Clustering teams by their defense p1

November 7, 2016

In the first part I want to simply divide NBA teams by zones from which their opponents are shooting more frequent than from the others. These are not complex clusters that would provide me a little bit of insight if there is any difference between teams. My overall assumption is that better teams would allow less shots from “danger zones” which are Restricted Area and Three Point Line.

There are of course only 30 observations, one for each team, and five variables describing frequency for each zone (Restrcited Area, Paint, Mid-Range, Long-Range, 3Point Line). For such simple data I will use as simple methods which are famous and popular k-means and k-medoids.

Data

I created five standarized variables based on original frequency columns. Bear in mind, that those percentages do not include garbage time, which I consider as unnecessary noise. We can call it like “significant game time percentage” or something similar. Final dataset looks like this:

	team	lr.f	mr.f	pa.f	ra.f	tr.f	lr.fnorm	mr.fnorm	pa.fnorm	ra.fnorm	tr.fnorm	w
1	Atlanta Hawks	17.40	13.67	7.60	32.97	28.36	0.8830860	-0.0434870	-1.7813960	0.2897754	0.0142405	48
2	Boston Celtics	16.09	14.10	10.29	32.10	27.43	-0.0729823	0.2517666	1.0220100	-0.1864927	-0.3752787	48
3	Brooklyn Nets	14.68	11.46	8.52	35.23	30.11	-1.1020329	-1.5609526	-0.8226103	1.5269776	0.7472066	21

Outliers

Since k-means can be really prone to outliers I like to use DBSCAN algorithm to find outliers and exclude them from final clustering. I found it highly beneficial for the quality of final results. I set minPts = 1 from “number of variables + 1” rule.

So in this case my outliers will be Memphis Grizzlies and Sacramento Kings, those teams must be unlike anything else.
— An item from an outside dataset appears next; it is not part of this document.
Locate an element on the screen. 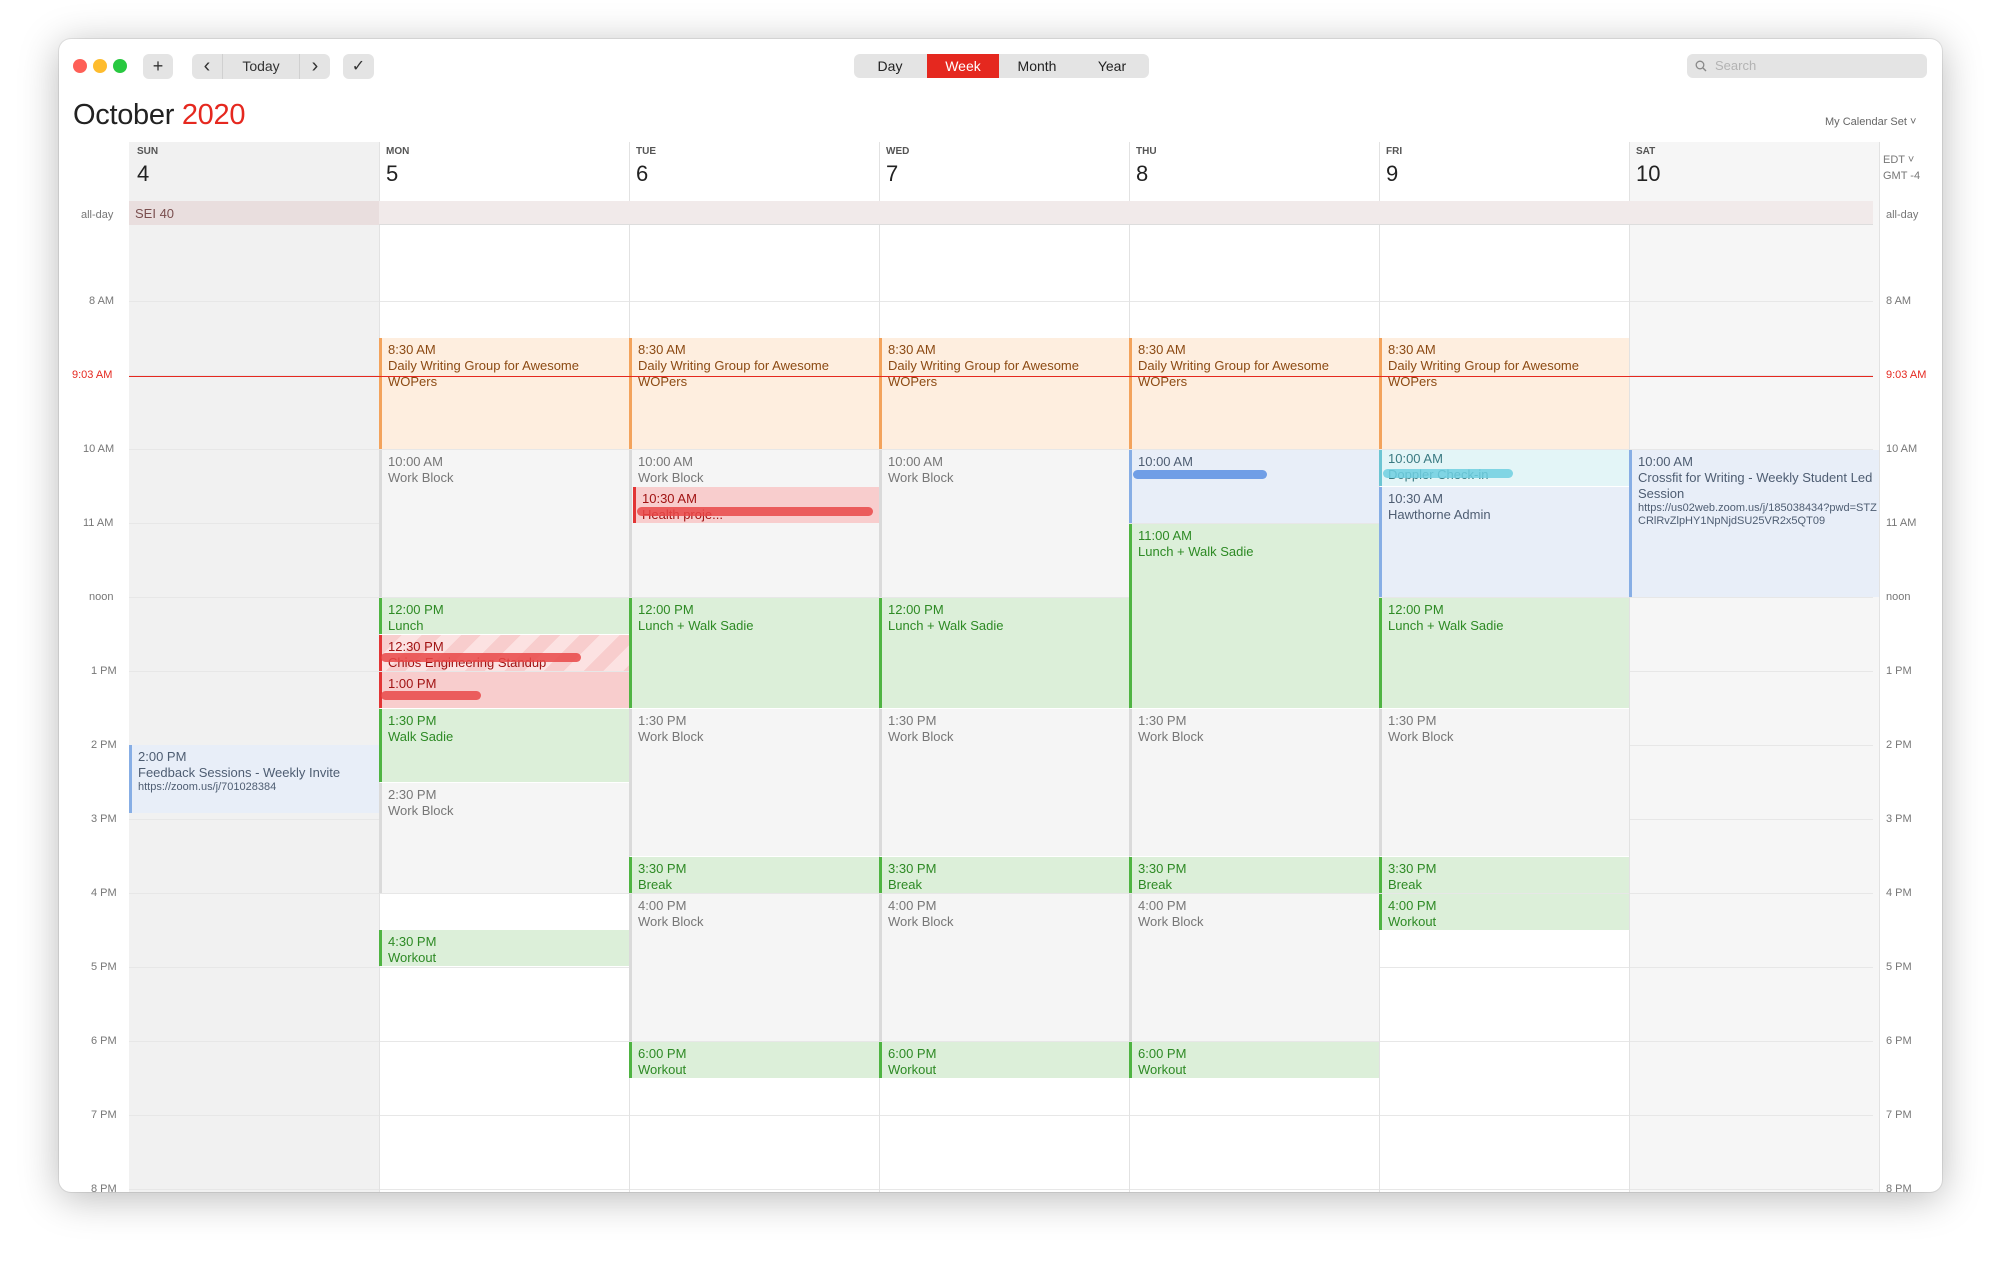 This screenshot has height=1270, width=2000. hour-label: noon is located at coordinates (1898, 597).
We knew that before about Kings, didn’t we?

K-means

I set 5 centers for the algorithm, after a bit of trial-and-error searching.

	Clusters k-means
1	Brooklyn Nets; Houston Rockets; Los Angeles Lakers; Milwaukee Bucks; Minnesota Timberwolves; Oklahoma City Thunder; Orlando Magic
2	Boston Celtics; Chicago Bulls; New York Knicks; Philadelphia 76ers; Utah Jazz
3	Atlanta Hawks; Charlotte Hornets; Denver Nuggets; Indiana Pacers; New Orleans Pelicans
4	Dallas Mavericks; Los Angeles Clippers; Phoenix Suns; Portland Trail Blazers; Toronto Raptors; Washington Wizards
5	Cleveland Cavaliers; Detroit Pistons; Golden State Warriors; Miami Heat; San Antonio Spurs

K-medoids

Although K-medoids algorithm is more robust to outliers I still exclude outliers from the run just to be sure they do not mess up results.

	Clusters k-medoids
1	Brooklyn Nets; Denver Nuggets; Houston Rockets; Los Angeles Lakers; Milwaukee Bucks; Minnesota Timberwolves; Oklahoma City Thunder; Orlando Magic
2	Boston Celtics; New York Knicks; Philadelphia 76ers; Phoenix Suns; Toronto Raptors; Utah Jazz
3	Atlanta Hawks; Charlotte Hornets; Dallas Mavericks; Indiana Pacers; New Orleans Pelicans
4	Chicago Bulls; Los Angeles Clippers; Portland Trail Blazers; Washington Wizards
5	Cleveland Cavaliers; Detroit Pistons; Golden State Warriors; Miami Heat; San Antonio Spurs

Insights

It is nice to to see that some patterns and even clusters are similar across both methods… and infinitive number of small polishes and adjustments

Pistons, Cavaliers, Warriors, Heat and Spurs are rock solid within their group
…So are Nets, Rockets, Lakers, Bucks, Wolves, Thunder and Magic
….Aaaaaand Hornets, Hawks, Pacers and Pelicans
Also Blazers, Wizards and Clippers seem to work together.
Not to forget of Celtics, Knicks and Sixers.

On the other hand teams like Mavericks, Nuggets, Bulls, Jazz, Suns, Raptors seem to be standing on the borders between two clusters. Their position strongly depend on the randomness of each instance of an algorithm.

Answer

Do better teams really allow their opponents to shoot less from the Three Point Line and Restricted Area? Mosaic plots visualize the answer almost clearly. After sorting clusters by their average number of wins during regular season, we can see the slight trend of decreasing frequency of Restricted Area and Three Point shots. In fact there is huge difference between distribution of shots between the first and the last cluster. For me it is enough to confirm my assumptions.